Year of composition: 2014

Duration: 5'

Commissioned by Corey Hamm and Nicole Li for PEP (Piano & Erhu Project)

Premiere: Heritage Hall, Vancouver, Canada. Modulus Festival, Oct.27, 2014

CD release: PEP (Piano and Erhu Project) Vol. 1, released December 18, 2014

My first idea for Lamentation came from a decades-long preoccupation with funeral wailers in Taiwan: professional mourners for hire to cry at funerals to guide the emotion of people with a reserved nature.

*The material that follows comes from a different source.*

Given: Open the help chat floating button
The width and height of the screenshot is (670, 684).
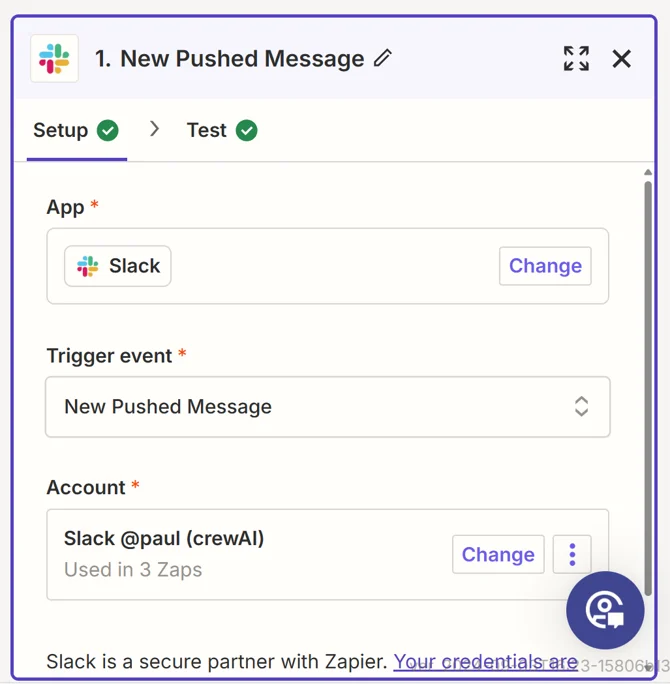Looking at the screenshot, I should (x=605, y=610).
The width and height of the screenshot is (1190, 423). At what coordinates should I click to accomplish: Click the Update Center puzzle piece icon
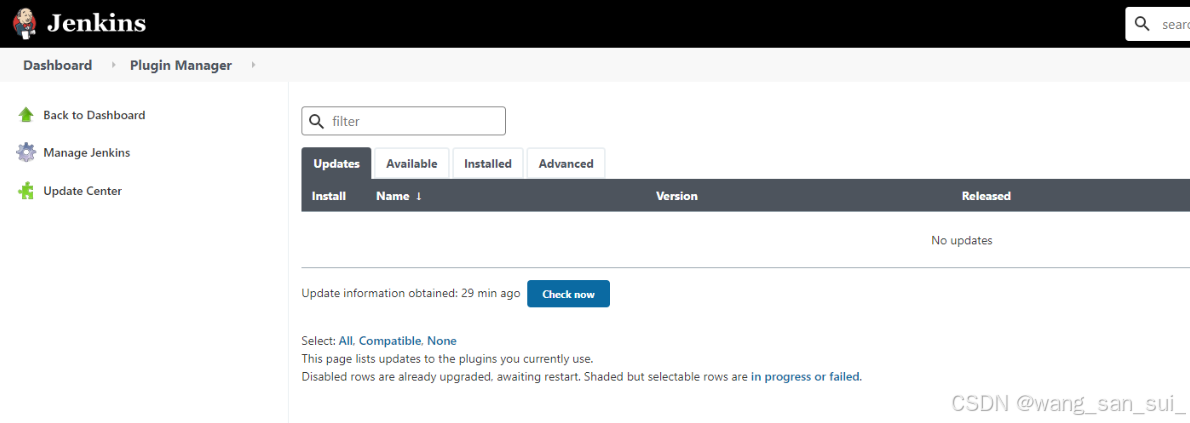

Lamentation was initially planned around a lament bass: a descending bass motive in the western music tradition, used to denote sorrow or tragedy. Over the course of composing the work and after many reconceptions this lament bass became hidden under the surface of, and integrated with a musical material consisting of quasi-modal features that also contain whole-tone and pentatonic scales. The work opens and closes very quietly. The way the instruments interact is not in a typical melody-and-accompaniment way, but is rather contrapuntal, and in a virtuosic melodic unison towards the end. Chords (providing the necessary harmony for a lament bass) were cut from the piece altogether in the end. In Lamentation I was reinterpreting a similar technique used in The Stillpoint, a work I composed twenty years ago for violin and vibraphone.

Additionally, there is the possibility for the pianist to activate two brief recordings of a crying woman.